Noninvasive optoacoustic imaging of the human brain validated with magnetic resonance angiography

Imaging modalities capable of visualizing the human brain have led to major advances in neuroscience. Functional magnetic resonance imaging has enabled a better understanding of brain function and connectivity abnormalities in brain diseases and has become a workhorse in neuroimaging. Nuclear imaging technologies such as positron emission tomography and single-photon emission computed tomography assisted with radio-labelled tracers have further enabled molecular diagnosis and monitoring of brain diseases. Limitations of these established technologies, such as the high cost or the use of ionizing radiation as well as accessibility, have fostered the development of new imaging approaches that can complement or enhance their performance. Optoacoustic tomography (OAT) provides unique capabilities to study cerebral function by mapping changes in several hemodynamic parameters within the brain. It further provides molecular imaging capabilities that can facilitate disease diagnosis and treatment monitoring. However, OAT imaging of the human brain is severely hampered by acoustic attenuation and aberrations of ultrasound waves propagating through the skull. Herein, we performed transcranial OAT imaging through the temporal bone of an adult healthy volunteer based on a previously reported spherical ultrasound array.

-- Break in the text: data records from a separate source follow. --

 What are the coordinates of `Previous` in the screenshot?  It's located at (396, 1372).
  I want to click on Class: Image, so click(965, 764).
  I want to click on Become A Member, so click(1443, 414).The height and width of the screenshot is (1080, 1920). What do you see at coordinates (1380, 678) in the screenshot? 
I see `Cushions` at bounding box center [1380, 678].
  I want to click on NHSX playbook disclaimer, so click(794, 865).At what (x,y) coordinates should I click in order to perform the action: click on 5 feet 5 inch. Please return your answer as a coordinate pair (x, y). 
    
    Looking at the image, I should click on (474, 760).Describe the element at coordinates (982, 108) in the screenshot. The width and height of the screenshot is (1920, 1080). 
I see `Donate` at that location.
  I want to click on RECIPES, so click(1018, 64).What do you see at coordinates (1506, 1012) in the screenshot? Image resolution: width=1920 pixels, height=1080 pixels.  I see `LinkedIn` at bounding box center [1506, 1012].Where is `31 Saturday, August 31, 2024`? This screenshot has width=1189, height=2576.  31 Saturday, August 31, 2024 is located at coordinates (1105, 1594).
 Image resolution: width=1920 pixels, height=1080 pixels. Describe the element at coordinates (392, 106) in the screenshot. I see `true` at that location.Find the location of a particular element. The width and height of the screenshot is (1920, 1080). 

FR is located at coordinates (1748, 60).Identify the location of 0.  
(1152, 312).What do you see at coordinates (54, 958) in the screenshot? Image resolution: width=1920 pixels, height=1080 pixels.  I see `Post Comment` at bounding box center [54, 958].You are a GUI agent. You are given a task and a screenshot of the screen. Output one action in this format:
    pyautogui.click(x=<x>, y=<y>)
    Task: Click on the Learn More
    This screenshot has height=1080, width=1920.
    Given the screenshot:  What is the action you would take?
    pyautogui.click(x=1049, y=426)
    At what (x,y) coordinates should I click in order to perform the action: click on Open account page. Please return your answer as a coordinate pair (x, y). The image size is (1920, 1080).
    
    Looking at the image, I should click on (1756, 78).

We validated the OAT results by using head-to-head time-of-flight (TOF) magnetic resonance angiography (MRA) and T1-weighted structural MRI. The superior middle cerebral vein in the temporal cortex was identified in the OAT images matching the observed location in TOF-MRA. This basic demonstration anticipates the development of new hardware and reconstruction algorithms, ultimately enabling accurate OAT imaging of the human brain cortex.